(Input data)

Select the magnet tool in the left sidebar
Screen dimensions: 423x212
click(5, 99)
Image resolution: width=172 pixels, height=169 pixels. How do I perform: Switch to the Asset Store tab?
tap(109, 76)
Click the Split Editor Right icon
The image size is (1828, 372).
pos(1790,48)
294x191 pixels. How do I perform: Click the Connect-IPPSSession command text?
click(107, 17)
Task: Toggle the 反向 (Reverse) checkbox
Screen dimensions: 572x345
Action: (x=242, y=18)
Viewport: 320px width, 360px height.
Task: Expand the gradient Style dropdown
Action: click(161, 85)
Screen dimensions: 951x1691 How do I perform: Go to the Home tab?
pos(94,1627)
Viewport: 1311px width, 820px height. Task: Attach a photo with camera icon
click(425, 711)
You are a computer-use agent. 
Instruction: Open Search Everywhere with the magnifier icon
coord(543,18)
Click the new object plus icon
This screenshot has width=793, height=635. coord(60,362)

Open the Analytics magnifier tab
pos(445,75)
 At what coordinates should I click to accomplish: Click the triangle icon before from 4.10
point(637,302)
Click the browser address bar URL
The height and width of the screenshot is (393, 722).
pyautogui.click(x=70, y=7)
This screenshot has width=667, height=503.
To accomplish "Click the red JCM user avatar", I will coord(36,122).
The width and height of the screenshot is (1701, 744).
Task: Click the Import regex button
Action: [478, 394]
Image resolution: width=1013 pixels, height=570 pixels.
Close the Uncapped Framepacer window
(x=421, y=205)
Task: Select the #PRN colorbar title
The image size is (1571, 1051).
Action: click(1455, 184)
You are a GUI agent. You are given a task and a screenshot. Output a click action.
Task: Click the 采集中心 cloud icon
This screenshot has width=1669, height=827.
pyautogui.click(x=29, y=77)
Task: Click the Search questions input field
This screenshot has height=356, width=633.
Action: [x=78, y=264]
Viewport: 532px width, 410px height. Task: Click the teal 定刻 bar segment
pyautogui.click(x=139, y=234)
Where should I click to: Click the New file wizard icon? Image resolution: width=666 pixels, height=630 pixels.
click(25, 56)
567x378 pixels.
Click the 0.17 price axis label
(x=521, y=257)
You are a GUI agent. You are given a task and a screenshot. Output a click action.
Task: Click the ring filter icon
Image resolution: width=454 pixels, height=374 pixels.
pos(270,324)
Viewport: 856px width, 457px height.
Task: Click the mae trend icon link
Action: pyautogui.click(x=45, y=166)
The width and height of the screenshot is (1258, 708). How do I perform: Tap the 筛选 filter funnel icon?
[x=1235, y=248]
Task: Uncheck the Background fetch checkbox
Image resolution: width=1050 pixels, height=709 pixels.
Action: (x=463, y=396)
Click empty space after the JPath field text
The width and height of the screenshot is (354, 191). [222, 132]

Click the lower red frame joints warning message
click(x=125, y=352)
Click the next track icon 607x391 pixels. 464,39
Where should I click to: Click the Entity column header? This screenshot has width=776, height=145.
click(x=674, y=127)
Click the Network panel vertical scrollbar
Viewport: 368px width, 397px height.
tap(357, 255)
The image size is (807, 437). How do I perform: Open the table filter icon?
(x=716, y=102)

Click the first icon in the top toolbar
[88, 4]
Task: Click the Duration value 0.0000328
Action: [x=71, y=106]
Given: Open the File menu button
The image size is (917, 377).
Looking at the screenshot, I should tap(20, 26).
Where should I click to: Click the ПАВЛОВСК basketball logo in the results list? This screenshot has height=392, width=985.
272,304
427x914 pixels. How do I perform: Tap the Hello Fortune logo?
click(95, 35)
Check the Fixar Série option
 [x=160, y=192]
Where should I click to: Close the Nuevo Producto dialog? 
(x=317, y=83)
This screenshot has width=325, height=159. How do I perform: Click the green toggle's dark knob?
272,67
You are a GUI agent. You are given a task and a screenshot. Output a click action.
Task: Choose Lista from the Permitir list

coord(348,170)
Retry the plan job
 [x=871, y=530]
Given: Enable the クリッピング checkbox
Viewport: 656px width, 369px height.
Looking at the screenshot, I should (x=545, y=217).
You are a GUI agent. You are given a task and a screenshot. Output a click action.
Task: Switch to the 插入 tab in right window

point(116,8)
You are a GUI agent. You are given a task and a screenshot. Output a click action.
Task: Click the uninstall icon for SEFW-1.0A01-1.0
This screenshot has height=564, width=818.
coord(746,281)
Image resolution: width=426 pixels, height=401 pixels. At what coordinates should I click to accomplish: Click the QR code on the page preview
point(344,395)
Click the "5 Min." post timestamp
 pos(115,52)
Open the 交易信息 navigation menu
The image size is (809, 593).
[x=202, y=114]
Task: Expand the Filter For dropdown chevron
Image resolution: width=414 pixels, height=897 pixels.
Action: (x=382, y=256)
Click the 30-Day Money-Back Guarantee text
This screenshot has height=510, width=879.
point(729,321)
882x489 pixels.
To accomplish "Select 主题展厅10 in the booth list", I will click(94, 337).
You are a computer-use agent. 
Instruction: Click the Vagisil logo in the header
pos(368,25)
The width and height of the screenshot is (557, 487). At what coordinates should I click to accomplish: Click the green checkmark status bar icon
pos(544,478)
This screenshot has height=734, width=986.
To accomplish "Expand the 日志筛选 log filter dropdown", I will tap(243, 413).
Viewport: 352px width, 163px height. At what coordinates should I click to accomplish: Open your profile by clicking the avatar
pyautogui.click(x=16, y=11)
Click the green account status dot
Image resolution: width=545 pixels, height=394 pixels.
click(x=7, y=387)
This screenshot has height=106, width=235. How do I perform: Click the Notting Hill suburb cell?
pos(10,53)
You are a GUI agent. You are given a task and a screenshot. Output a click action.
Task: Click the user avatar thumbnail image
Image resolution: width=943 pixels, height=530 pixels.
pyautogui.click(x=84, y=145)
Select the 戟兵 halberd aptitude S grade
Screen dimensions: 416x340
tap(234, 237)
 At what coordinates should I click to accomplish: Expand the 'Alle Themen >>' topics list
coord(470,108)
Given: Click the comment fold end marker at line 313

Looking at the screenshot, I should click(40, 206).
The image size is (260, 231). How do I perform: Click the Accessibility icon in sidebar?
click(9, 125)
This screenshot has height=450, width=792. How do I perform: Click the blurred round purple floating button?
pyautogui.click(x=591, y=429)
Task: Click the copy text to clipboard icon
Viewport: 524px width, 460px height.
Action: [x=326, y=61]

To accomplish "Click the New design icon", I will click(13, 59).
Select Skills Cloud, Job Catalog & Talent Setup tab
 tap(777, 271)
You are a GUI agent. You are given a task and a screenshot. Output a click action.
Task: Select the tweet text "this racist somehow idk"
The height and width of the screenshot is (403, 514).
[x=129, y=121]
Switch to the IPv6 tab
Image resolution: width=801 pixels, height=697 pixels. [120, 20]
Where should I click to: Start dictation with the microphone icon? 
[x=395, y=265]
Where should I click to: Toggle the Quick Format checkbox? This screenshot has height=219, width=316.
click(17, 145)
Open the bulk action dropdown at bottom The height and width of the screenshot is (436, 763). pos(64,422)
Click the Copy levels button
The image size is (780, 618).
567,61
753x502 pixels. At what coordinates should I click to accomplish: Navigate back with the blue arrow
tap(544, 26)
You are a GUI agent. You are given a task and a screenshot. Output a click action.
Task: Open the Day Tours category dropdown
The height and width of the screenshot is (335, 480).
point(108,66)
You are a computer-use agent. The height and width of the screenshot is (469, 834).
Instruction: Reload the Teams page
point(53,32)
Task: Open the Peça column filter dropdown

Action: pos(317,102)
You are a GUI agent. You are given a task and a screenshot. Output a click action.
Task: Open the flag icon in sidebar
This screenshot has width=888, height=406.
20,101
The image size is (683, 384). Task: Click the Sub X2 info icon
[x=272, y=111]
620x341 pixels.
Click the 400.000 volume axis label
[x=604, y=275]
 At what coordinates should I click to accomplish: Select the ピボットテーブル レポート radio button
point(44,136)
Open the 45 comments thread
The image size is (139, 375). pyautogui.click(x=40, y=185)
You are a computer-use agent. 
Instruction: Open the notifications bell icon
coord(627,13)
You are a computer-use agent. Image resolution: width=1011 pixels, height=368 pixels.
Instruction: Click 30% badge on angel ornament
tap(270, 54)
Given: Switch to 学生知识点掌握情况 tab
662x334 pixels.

(End Input data)

• _Exercise details_: Look above for the line that contains "Click the green account status dot". Starting there, transcribe every line exactly until you have copied the line that contains "Click the Copy levels button".

• _Response to the exercise_:
Click the green account status dot
Image resolution: width=545 pixels, height=394 pixels.
click(x=7, y=387)
This screenshot has height=106, width=235. How do I perform: Click the Notting Hill suburb cell?
pos(10,53)
You are a GUI agent. You are given a task and a screenshot. Output a click action.
Task: Click the user avatar thumbnail image
Image resolution: width=943 pixels, height=530 pixels.
pyautogui.click(x=84, y=145)
Select the 戟兵 halberd aptitude S grade
Screen dimensions: 416x340
tap(234, 237)
 At what coordinates should I click to accomplish: Expand the 'Alle Themen >>' topics list
coord(470,108)
Given: Click the comment fold end marker at line 313

Looking at the screenshot, I should click(40, 206).
The image size is (260, 231). How do I perform: Click the Accessibility icon in sidebar?
click(9, 125)
This screenshot has height=450, width=792. How do I perform: Click the blurred round purple floating button?
pyautogui.click(x=591, y=429)
Task: Click the copy text to clipboard icon
Viewport: 524px width, 460px height.
Action: [x=326, y=61]

To accomplish "Click the New design icon", I will click(13, 59).
Select Skills Cloud, Job Catalog & Talent Setup tab
 tap(777, 271)
You are a GUI agent. You are given a task and a screenshot. Output a click action.
Task: Select the tweet text "this racist somehow idk"
The height and width of the screenshot is (403, 514).
[x=129, y=121]
Switch to the IPv6 tab
Image resolution: width=801 pixels, height=697 pixels. [120, 20]
Where should I click to: Start dictation with the microphone icon? 
[x=395, y=265]
Where should I click to: Toggle the Quick Format checkbox? This screenshot has height=219, width=316.
click(17, 145)
Open the bulk action dropdown at bottom The height and width of the screenshot is (436, 763). pos(64,422)
Click the Copy levels button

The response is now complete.